_PROVIDED ENTRIES_
____

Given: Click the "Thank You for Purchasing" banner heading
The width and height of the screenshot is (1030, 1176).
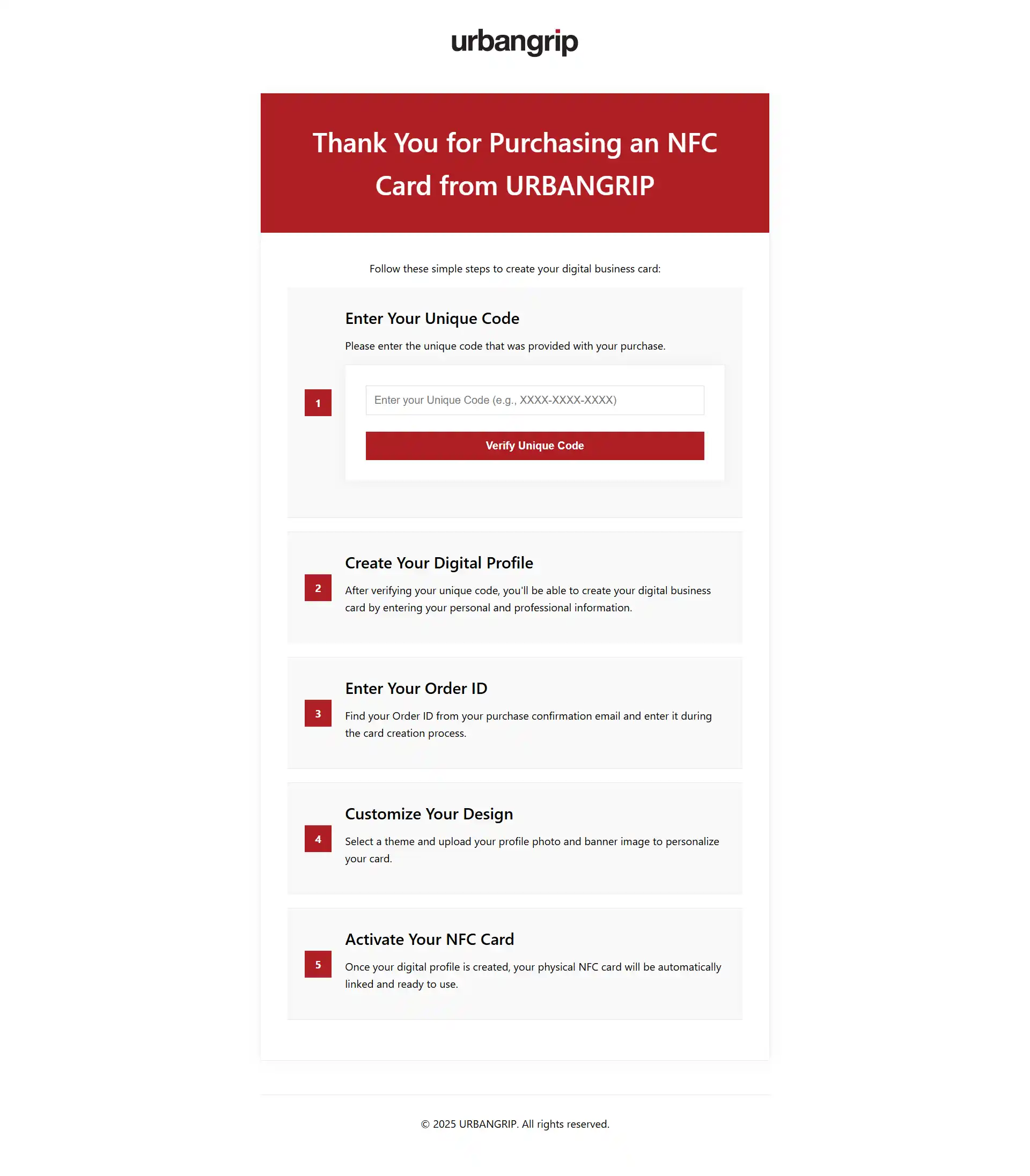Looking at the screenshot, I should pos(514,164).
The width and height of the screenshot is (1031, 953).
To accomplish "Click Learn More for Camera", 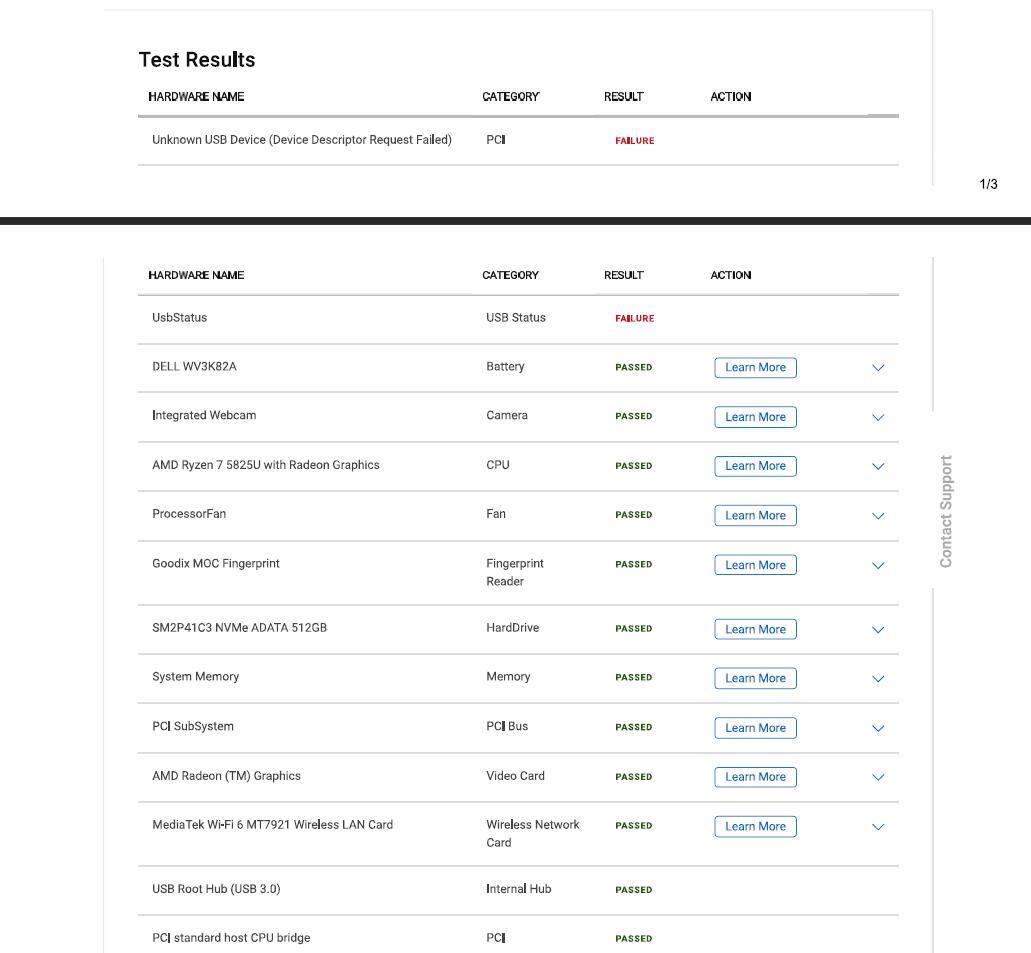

____

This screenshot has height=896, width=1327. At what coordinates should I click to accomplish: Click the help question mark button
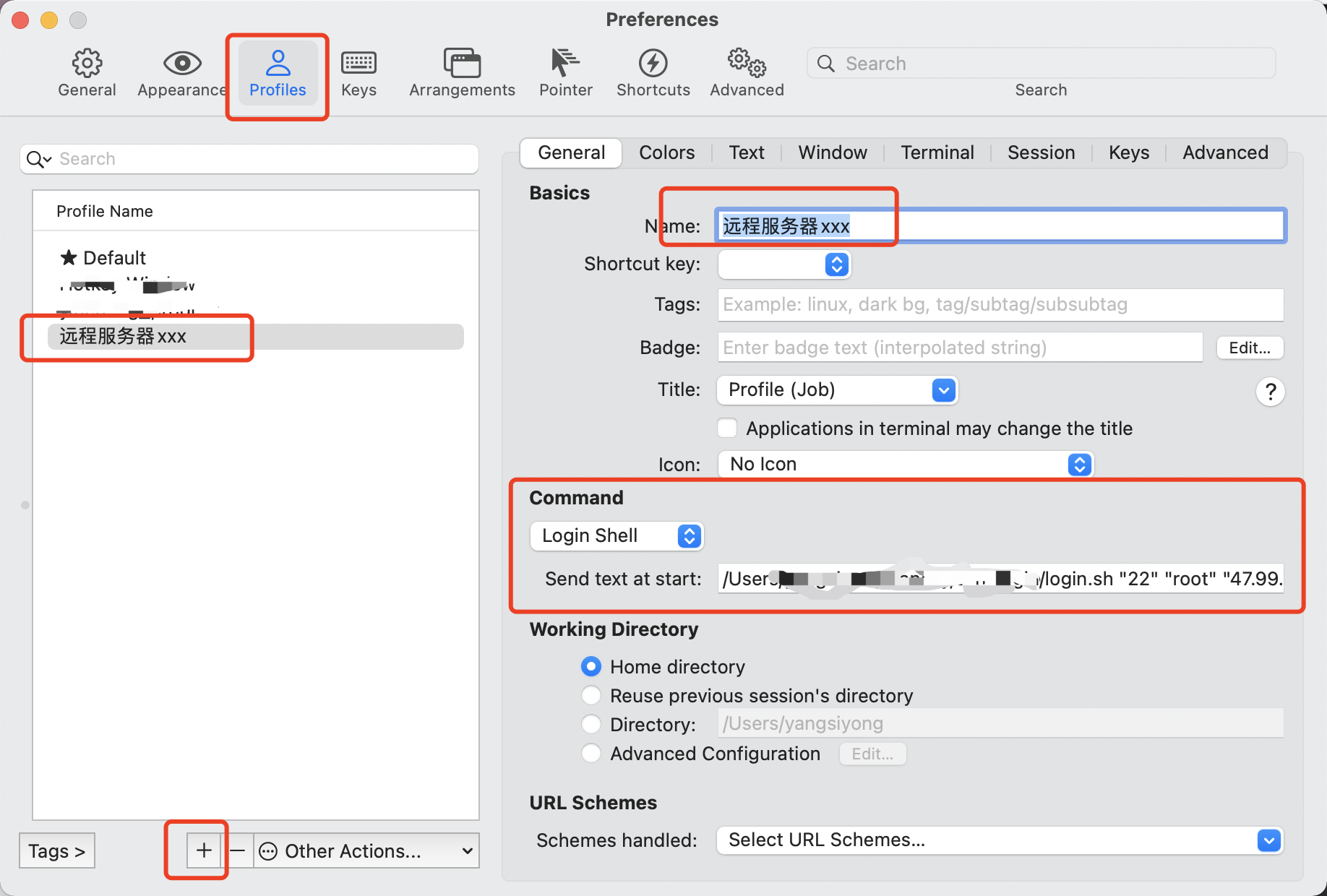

____

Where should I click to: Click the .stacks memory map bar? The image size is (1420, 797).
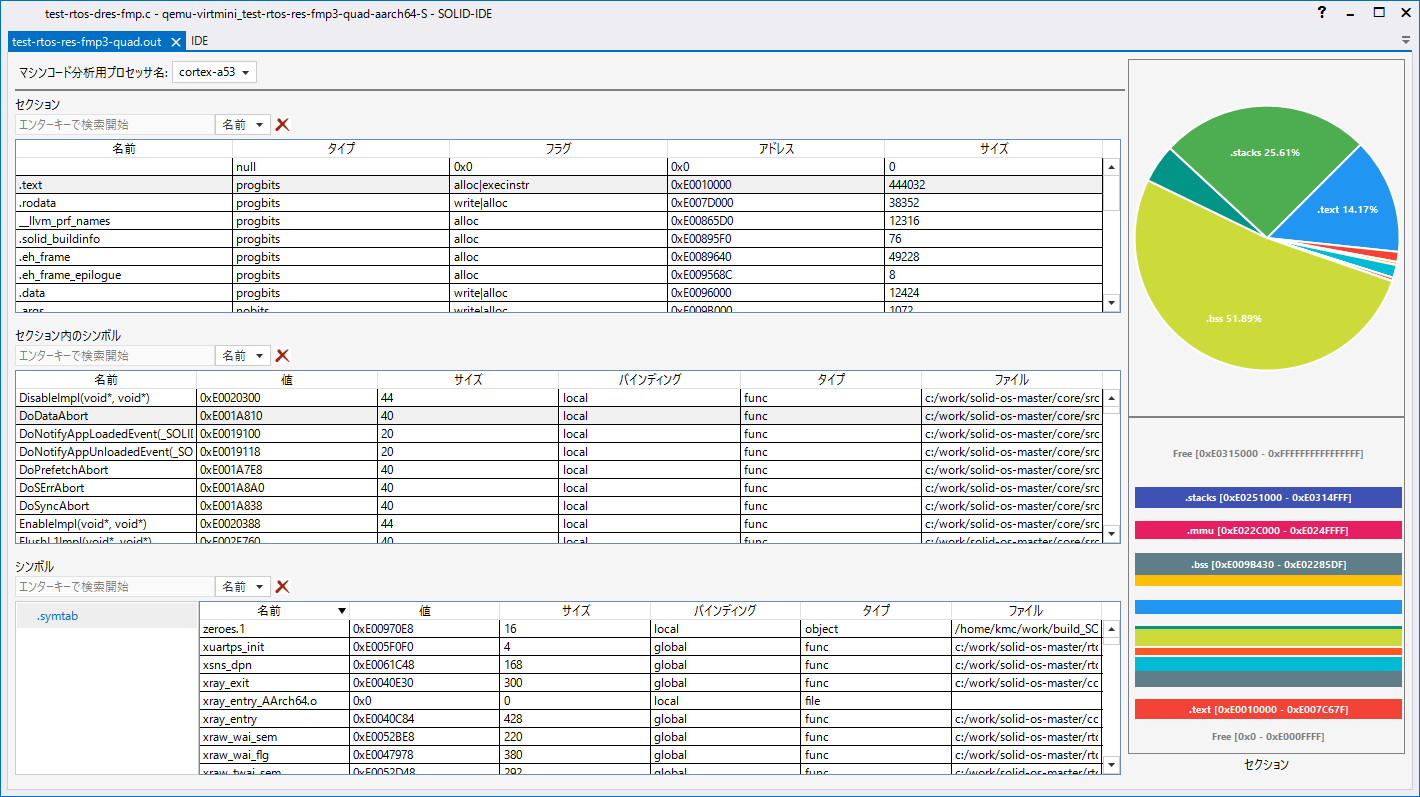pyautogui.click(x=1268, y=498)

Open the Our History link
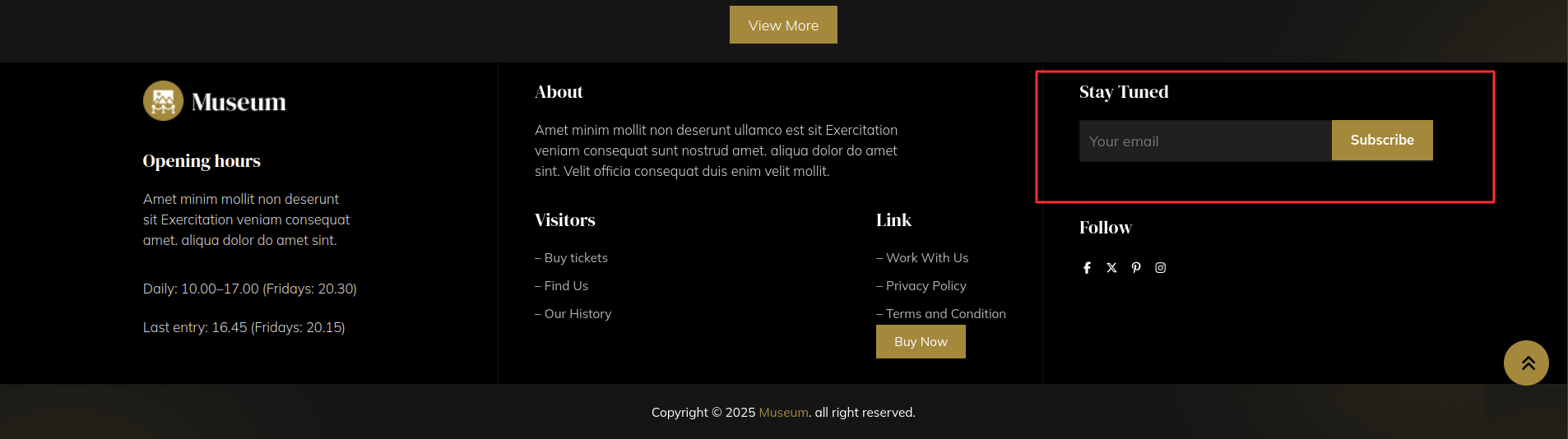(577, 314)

____

Only the lines between the one with "The width and height of the screenshot is (1031, 953)." and the one with "Learn More for", those two included, get copied from the material above. Keep it exact and free of pictures.

The width and height of the screenshot is (1031, 953).
To accomplish "Click Learn More for Camera", 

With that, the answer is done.